At the annual Health and Medical Research Awards held by national advocacy body, Research Australia Dr Ruparelia, above, received the Griffith University Discovery Award for her ground-breaking research into the causes and therapeutics for a group of late onset muscle disorders known as myofibrillar myopathies.

Research Australia CEO Nadia Levin said, “Dr Avnika Ruparelia has made an outstanding contribution to the muscle disease field. We were thrilled that we recognise Dr Ruparelia’s research, which is all the more amazing when you consider that she is someone just at the start of her career.

“Patients affected with this disease have reduced life expectancy due to respiratory muscle failure and cardiac complications. There is currently no treatment and very little research being done to explore new therapies.

“Dr Ruparelia’s research has provided hope to patients suffering with myofibrillar myopathies, and to their families. She’s a wonderful example of the incredible emerging talent in Australia’s health and medical research sector,” said Ms Levin.

Dr Ruparelia, who won the award whilst undertaking research in the Monash School of Biological Sciences, has identified the origins and development of the disease to develop a better treatment options, which could potentially prevent any further muscle damage in patients affected with the disease.

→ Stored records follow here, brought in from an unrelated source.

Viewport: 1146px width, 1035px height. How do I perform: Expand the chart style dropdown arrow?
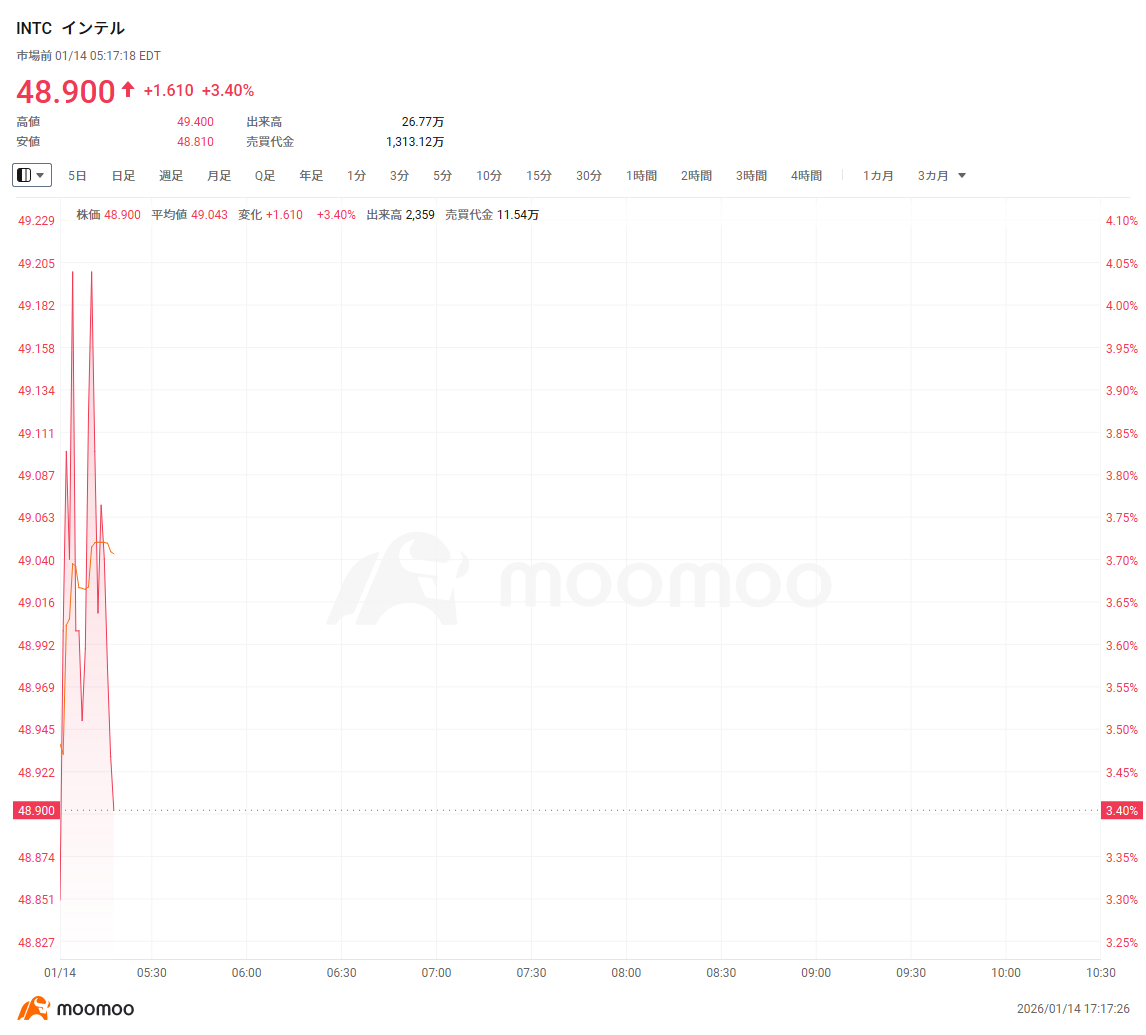coord(42,174)
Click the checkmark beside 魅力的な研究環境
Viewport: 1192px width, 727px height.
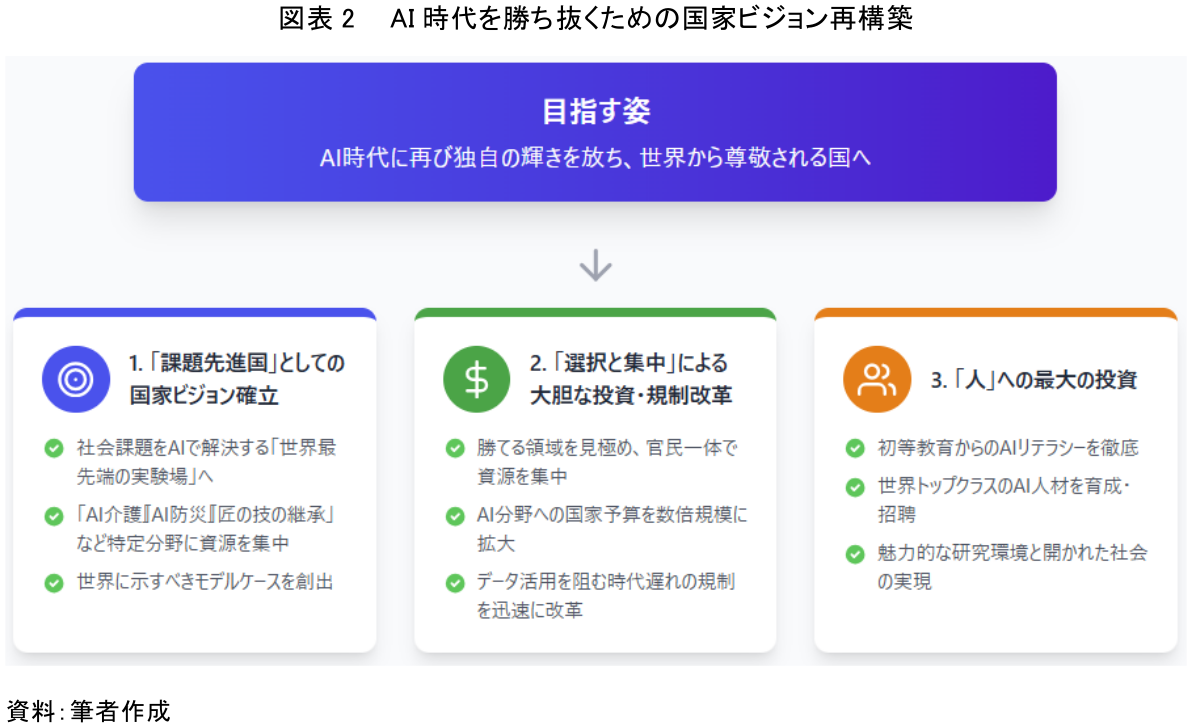(855, 554)
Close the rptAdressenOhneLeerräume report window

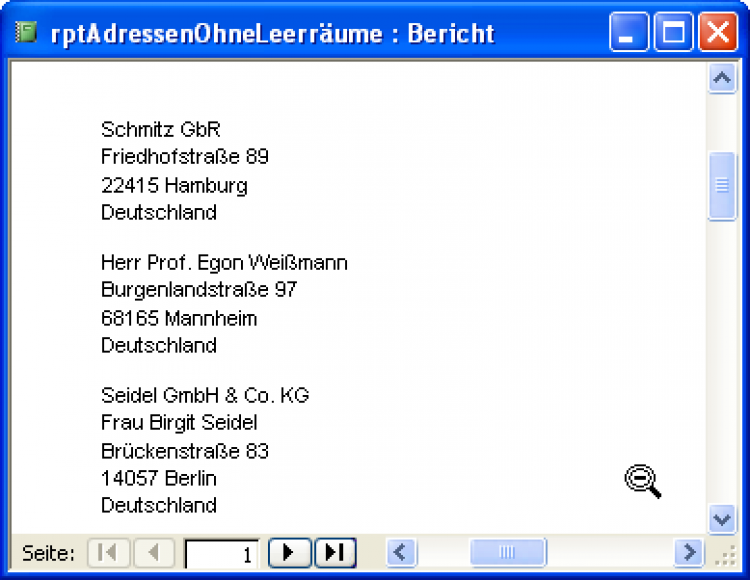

“I am delighted and honoured to have received this award,” she said.

“To have contributed so much to advance our understanding of this disease is an exceptional achievement,” said Dr Robert-Bryson Richardson, who supervised Dr Ruparelia’s research.

“Covering the complete spectrum from basic science, investigating the fundamental biology behind a disease, to identification of a therapy that can be administered to patients, is a rare feat, and one that ordinarily can take decades,” he said.

“For a young researcher to have accomplished it so early in their career is a phenomenal achievement and a testament to Avnika’s dedication and ability.”